In the year 1620, she married Samuel Jordan and moved to his new estate. This was a 450-acre plantation on the James River, which eventually was called Jordan’s Journey. Jordan was considerably older than Cecily. He had a son her age. With the couple lived a little girl named Temperance Bayley, the heiress of the large estate next door. It appears that a Mr. Bayley may have been Cecily’s first husband, dying and leaving her with a baby. We may never know who are the parents of Temperance, but it seems strange for the Jordans to take her in if they had no interest. The next year, the couple welcomed a daughter, Mary.

1622 was a bad one. The surprise attack by the Indians killed a large portion of the population. Jordan’s palisaded fort became a haven for many who were not lucky and lost most of their possessions. One of the men who moved to the compound was William Farrar, a lawyer, who went to work for the couple and built up the plantation.

Right after the first of the year 1623, Samuel died. Cecily was pregnant with her daughter, Margaret. Within days of the funeral, the minister who had presided, Rev. Grenville Pooley, decided that the widow was too good to pass up. He came to visit her and offered her marriage. Having been widowed less than a week, she may not have been interested. She suggested that they not discuss it until after the birth of the baby. He took it as a yes and started to brag around the neighborhood. A few months later, Cecily contracted herself with Mr. Farrar in front of the governor and officials. Pooley sued for breach of promise and this was the start of a two-year law suit. There are witness testimonies extant today, giving credence to her side of the story, that she didn’t mean to get engaged to the minister. Eventually, Pooley found another woman who was acceptable to him and dropped the law suit before it got into court.

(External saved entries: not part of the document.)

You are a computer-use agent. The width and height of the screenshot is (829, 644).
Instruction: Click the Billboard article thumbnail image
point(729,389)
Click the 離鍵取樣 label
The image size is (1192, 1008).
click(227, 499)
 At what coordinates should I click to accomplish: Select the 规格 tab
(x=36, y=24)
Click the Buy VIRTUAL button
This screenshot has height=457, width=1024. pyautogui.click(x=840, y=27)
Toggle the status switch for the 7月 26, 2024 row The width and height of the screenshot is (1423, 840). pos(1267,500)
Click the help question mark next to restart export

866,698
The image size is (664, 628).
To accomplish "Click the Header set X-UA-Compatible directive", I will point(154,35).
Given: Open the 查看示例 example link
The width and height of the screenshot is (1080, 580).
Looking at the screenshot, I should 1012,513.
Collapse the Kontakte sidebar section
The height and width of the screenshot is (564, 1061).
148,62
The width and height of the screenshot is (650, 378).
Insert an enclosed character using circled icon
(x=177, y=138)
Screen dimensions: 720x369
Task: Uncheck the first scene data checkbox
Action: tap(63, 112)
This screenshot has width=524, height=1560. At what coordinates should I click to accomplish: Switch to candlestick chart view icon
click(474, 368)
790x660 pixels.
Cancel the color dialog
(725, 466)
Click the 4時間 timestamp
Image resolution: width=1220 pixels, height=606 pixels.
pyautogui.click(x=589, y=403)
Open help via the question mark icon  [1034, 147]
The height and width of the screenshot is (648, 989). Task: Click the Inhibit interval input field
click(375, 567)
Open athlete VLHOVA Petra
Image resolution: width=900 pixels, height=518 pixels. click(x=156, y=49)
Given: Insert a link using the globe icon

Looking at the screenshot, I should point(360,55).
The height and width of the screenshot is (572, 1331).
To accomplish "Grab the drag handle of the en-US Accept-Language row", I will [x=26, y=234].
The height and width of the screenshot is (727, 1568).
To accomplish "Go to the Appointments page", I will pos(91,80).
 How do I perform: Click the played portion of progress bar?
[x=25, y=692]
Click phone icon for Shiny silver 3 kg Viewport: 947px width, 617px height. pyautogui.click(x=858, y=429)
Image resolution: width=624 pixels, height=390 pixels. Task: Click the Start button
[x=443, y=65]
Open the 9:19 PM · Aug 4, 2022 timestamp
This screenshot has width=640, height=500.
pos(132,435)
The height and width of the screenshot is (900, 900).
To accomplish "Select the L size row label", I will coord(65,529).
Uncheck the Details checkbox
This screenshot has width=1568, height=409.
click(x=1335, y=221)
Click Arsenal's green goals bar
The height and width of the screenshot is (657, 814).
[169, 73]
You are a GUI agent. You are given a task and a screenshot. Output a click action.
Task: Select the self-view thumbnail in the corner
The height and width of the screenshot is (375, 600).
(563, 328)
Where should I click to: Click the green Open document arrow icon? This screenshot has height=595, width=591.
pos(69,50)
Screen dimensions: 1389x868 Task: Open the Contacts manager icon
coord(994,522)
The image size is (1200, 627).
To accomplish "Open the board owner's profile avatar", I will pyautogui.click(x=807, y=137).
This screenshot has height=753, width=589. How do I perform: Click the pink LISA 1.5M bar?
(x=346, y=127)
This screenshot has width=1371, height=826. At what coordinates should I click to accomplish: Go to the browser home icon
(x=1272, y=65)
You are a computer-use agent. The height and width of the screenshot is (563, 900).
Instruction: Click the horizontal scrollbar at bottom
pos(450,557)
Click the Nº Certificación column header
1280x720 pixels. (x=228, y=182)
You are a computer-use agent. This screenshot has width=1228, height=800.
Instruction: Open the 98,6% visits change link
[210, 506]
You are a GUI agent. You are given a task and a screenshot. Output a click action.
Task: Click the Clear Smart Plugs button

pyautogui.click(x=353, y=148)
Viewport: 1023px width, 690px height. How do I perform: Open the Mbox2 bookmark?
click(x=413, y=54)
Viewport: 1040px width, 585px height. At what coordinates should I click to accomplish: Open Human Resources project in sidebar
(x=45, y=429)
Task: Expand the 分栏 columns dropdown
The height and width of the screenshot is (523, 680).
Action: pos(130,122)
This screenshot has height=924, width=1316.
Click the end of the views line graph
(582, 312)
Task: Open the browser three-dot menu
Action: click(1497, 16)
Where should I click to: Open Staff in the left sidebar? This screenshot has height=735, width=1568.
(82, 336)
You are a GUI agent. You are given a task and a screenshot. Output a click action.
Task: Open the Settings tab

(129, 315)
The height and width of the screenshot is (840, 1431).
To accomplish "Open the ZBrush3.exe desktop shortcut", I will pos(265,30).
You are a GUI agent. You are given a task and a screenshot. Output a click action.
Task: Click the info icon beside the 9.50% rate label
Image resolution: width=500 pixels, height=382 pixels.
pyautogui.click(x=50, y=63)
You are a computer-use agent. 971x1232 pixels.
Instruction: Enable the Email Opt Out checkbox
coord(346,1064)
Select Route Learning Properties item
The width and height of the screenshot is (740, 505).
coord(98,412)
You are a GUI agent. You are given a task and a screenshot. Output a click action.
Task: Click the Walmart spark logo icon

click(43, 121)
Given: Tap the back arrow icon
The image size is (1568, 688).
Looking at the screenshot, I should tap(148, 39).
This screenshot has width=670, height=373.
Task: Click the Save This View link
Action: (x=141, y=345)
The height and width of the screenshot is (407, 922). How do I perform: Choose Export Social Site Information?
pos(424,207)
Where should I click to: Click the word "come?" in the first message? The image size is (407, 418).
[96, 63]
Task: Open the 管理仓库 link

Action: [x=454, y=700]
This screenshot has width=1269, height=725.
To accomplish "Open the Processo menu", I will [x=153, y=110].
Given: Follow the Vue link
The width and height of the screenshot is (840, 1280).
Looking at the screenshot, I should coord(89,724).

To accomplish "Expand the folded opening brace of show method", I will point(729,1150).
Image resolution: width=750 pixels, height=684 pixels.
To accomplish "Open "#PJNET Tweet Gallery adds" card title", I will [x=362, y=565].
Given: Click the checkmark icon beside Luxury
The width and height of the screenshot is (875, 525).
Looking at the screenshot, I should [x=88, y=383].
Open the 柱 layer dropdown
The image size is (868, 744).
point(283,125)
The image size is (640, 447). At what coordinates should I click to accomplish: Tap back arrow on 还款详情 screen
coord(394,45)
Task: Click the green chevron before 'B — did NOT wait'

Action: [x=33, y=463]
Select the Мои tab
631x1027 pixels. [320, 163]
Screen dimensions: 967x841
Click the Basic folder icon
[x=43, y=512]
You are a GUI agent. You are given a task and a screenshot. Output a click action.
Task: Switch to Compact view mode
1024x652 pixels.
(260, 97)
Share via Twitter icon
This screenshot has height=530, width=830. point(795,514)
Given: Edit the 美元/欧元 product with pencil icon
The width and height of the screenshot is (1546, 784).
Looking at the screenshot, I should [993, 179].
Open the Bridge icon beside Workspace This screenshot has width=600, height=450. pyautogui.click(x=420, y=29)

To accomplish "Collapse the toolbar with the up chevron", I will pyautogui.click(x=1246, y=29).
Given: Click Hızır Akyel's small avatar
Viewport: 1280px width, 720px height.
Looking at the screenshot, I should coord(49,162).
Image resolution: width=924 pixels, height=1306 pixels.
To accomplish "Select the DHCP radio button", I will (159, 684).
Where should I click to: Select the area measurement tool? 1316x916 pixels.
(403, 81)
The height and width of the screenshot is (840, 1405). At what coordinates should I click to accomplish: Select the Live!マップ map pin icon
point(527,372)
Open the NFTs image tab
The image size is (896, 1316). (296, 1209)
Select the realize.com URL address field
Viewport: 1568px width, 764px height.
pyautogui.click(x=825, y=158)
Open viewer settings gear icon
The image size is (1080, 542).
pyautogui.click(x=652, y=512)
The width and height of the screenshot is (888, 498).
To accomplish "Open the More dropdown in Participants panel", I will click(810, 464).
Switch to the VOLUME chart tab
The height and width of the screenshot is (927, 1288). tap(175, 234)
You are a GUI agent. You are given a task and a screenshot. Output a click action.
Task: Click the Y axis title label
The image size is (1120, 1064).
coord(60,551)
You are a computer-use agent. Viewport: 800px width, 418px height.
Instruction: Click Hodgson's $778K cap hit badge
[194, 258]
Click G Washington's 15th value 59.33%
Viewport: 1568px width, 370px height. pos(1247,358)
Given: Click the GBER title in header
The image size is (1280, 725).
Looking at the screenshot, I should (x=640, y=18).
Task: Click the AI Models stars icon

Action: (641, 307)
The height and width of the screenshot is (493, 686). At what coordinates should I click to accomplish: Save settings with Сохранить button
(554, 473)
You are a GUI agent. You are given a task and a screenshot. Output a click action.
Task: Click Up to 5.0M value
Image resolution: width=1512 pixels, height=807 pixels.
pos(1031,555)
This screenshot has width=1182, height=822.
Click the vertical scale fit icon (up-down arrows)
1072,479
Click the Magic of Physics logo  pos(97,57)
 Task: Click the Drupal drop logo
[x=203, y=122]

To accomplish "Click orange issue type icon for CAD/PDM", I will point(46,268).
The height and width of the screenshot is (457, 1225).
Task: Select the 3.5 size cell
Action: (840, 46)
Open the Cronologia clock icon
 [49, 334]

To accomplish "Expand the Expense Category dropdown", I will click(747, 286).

Cecily and William Farrar lived on Jordan’s Journey together. In the 1624 muster, they are listed as co-heads of the place. They quickly married as soon as the law suit was over. They had three children, Cecily, William and John. Within a few years, they moved to William’s plantation near Henrico where the younger children grew up.

William died in the mid-1630s. Cecily may have lived on for years, enticing people with her beauty and social skills. But she may not have married again.